Après le drame de Conflans, le terrorisme va-t-il de nouveau être perçu comme une grave menace pour notre société ?

Une tendance, mesurée par l’Ifop, s’est dégagée depuis le milieu de l’année 2017 : celle d’une relativisation de la menace terroriste par nos concitoyens. Ils la jugent élevée, mais sont moins nombreux à la juger très élevée. Pourtant les attentats se sont accumulés, depuis l’égorgement d’une jeune fille à Marseille (octobre 2017), la prise d’otages de Trèbes avec la mort du colonel Beltrame (mars 2018), l’attaque au couteau par un jeune Tchétchène, déjà, dans le quartier de l’Opéra à Paris (une victime, mai 2018), puis l’attaque du marché de Noël à Strasbourg (cinq victimes, décembre 2018). En octobre 2017, au moment de l’attaque de la gare de Marseille, 50 % des sondés jugent cette menace très élevée. Un Français sur deux, c’est le niveau observé depuis les attentats de 2015. En mai 2018, après l’attaque près de l’Opéra, on est tombé à 37 %. Tout début septembre, avant l’attaque devant les anciens locaux de Charlie, seuls 16 % des Français émettaient ce jugement.

Est-ce parce que le Covid avait chassé des esprits les actes terroristes ?

Non, je ne pense pas. Pendant le confinement, ce front n’était pas resté calme : il y avait eu en particulier l’attaque de Romans-sur-Isère du 20 avril (deux victimes). On observait pourtant une certaine décrue du sentiment de menace dans l’opinion publique. Je l’analysais comme une volonté plus ou moins inconsciente de refermer cette parenthèse. Après les années terribles 2015-2017, les Français voulaient faire comme si c’était derrière eux, même si on assistait à des remontées de fièvre comme au moment de l’attaque de la préfecture de police de Paris (4 victimes, octobre 2019), lors de laquelle le cœur du système policier fut symboliquement touché.

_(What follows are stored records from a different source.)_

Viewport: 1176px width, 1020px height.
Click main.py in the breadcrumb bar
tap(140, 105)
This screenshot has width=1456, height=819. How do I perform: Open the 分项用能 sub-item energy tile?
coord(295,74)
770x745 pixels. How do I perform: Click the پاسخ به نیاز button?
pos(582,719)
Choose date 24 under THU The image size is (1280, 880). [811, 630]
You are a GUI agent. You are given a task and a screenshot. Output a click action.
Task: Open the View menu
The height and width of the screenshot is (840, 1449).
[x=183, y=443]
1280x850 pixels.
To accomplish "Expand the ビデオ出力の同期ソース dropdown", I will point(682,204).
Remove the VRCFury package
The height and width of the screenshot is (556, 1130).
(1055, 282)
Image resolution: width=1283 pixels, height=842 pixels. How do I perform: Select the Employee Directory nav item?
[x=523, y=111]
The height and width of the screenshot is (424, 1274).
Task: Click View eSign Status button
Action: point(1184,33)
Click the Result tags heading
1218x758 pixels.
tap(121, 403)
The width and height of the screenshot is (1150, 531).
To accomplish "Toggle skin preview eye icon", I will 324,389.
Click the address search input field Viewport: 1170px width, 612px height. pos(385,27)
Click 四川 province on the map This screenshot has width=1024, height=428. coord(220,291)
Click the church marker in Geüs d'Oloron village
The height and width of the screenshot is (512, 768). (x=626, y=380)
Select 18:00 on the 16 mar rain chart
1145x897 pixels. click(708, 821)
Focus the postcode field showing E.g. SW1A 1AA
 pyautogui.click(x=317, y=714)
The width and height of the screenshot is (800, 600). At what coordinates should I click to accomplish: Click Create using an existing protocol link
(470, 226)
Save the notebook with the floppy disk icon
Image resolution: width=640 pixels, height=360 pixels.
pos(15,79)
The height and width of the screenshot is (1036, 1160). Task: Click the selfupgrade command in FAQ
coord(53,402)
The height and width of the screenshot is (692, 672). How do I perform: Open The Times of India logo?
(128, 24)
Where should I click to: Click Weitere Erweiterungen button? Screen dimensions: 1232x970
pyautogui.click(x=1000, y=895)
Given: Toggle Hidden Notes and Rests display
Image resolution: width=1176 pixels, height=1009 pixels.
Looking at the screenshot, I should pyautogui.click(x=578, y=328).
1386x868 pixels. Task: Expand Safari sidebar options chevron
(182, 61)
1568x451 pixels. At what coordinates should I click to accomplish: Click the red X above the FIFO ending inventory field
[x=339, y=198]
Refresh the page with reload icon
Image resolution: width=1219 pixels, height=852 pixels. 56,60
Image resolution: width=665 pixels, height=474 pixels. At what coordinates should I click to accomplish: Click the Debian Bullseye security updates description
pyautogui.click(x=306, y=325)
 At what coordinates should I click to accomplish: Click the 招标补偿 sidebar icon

Ce qui s’est passé à Conflans va-t-il créer un électrochoc dans l’opinion ?

Compte tenu de la symbolique très lourde, ce sera sans doute le cas. Il faudra alors se demander : s’agit-il d’un changement brutal d’état d’esprit ou, comme après l’attentat à la préfecture de police, d’une conscientisation accrue mais passagère ? Deux options s’offrent au pays : soit on considère ensemble que nous sommes face à une menace existentielle pour notre société qui nécessite une mobilisation tous azimuts, et plus encore de tout l’appareil d’État ; soit on considère que cela fait partie des péripéties d’une société archipellisée. Un peu comme le Covid, il faudrait apprendre à vivre avec, tout en condamnant ces attaques, en se mobilisant contre, en donnant les moyens nécessaires aux forces de sécurité. Mais le risque zéro n’existant pas, la société étant fragmentée, et sachant que nous refusons de pratiquer l’amalgame ou de jeter de l’huile sur le feu, il faudrait s’en tenir à ce que nous avons fait jusqu’à présent et accepter de manière résignée de subir d’autres attaques.

Derrière le fait qu’on relativise la menace, il y a en réalité un mécanisme psychologique : une accoutumance, l’idée d’accepter de s’habituer, de se résigner.